I've been diving into some beginner Calculus due to my interest in machine learning, mostly as a hobby. With that being said, I'm having some trouble understanding how the slope and y-intercept of a linear regression are derived based on an example in the Book, Essential Math for Data Science.
m = 0.0
b = 0.0
L = .002
iterations = 100_000
n = float(len(points))
for i in range(iterations):
D_m = sum(2 * p.x * ((m * p.x + b) - p.y) for p in points)
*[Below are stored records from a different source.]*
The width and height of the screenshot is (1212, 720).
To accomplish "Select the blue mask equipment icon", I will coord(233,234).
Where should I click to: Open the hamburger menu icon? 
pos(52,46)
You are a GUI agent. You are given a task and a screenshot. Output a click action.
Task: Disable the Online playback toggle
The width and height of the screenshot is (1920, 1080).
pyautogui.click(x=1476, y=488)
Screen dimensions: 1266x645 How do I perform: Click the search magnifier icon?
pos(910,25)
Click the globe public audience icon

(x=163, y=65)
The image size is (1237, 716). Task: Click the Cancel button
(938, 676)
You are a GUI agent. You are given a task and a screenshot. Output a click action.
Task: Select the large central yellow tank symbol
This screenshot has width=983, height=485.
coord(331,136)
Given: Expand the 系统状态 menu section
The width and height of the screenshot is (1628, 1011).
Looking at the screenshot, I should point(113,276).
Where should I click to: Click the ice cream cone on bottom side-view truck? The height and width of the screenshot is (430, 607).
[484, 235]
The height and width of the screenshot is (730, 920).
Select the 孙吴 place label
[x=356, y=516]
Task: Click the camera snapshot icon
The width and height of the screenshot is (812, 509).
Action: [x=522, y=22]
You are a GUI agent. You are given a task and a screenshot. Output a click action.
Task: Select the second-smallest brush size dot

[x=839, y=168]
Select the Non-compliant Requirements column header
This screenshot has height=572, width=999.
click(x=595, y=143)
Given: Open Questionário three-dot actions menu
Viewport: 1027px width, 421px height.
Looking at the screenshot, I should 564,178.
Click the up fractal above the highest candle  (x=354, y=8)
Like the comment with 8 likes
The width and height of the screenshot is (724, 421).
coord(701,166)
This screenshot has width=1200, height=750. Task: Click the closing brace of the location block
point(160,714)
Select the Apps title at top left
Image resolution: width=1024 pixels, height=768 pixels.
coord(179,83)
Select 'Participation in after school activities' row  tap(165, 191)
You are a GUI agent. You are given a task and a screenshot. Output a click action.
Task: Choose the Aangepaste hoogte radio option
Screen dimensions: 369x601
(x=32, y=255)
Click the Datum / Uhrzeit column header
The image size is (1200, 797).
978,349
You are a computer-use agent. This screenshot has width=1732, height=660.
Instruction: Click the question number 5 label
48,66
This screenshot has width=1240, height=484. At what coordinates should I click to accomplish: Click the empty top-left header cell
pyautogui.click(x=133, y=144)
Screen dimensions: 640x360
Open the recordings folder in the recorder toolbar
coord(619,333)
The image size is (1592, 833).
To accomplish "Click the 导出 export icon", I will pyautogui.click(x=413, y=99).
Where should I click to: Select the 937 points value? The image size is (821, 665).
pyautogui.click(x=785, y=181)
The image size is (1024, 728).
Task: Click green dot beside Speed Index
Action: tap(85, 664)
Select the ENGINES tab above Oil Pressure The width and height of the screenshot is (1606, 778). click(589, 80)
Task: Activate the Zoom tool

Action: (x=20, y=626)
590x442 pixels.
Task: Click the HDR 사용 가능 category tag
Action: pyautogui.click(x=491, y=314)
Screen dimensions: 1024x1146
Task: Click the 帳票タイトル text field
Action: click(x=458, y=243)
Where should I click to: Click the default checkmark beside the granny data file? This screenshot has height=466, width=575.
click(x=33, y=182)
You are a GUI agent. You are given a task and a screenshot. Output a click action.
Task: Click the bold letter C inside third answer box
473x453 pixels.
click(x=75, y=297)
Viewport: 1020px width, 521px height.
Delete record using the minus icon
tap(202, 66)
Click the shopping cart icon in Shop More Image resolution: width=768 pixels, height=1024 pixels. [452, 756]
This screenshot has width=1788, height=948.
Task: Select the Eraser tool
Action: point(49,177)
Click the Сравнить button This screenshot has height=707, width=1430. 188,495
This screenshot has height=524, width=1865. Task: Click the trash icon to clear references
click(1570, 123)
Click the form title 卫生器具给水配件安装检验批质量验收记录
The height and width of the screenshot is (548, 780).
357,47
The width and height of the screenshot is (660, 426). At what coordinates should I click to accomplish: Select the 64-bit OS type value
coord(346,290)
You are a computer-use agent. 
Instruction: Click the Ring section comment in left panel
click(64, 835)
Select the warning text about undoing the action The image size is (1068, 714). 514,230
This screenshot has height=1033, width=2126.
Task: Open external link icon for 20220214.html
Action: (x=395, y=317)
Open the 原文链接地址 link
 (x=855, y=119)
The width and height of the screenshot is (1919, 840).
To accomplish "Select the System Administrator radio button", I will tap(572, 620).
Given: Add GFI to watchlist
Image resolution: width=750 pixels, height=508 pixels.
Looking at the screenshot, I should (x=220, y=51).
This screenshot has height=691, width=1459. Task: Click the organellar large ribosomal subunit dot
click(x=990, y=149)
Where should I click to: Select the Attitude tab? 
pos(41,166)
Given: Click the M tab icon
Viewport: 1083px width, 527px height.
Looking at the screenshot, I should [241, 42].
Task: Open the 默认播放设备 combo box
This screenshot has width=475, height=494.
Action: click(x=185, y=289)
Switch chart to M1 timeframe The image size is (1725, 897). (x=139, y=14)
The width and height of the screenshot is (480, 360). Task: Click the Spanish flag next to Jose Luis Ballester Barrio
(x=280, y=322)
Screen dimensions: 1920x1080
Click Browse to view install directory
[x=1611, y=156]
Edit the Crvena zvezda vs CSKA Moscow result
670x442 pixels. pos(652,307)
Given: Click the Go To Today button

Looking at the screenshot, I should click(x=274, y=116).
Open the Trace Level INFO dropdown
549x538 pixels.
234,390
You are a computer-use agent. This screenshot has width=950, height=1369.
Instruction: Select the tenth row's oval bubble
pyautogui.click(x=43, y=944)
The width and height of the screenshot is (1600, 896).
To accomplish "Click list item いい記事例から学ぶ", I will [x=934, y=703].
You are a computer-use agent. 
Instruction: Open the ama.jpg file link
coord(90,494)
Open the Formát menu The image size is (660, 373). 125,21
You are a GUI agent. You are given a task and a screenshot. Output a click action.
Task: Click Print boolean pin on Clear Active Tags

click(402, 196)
D_b = sum(2 * ((m * p.x + b) - p.y) for p in points)
m -= L * D_m
b -= L * D_b
print("y = {0}x + {1}".format(m, b))
From what I know of the power rule, if we have two variables we want to partial derivative of, we do each one separately, with the other a constant, which = 0.
f(x) = x^2 + y^3
d_x, wrt x = 2x + 0
d_y wrt y = 3y + 0
For the code above, why do we multiple by x twice in D_m and only once in D_b?
The cost function writes $$\phi(m,b) = \sum_n \left[ (b+mx_n)-y_n \right]^2 $$ The gradient wrt $m$ writes $$ \frac{\partial \phi}{\partial m} \doteq \phi_m = 2 \sum_n x_n \left[ (b+mx_n)-y_n \right] $$ Gradient descent to solve the linear regression problem implies the update $$ m_{k+1} = m_{k} - \eta \ \phi_m (m_{k}) $$ where $\eta$ is the learning rate. I guess now you can clearly identify which part of the code these equations belong to.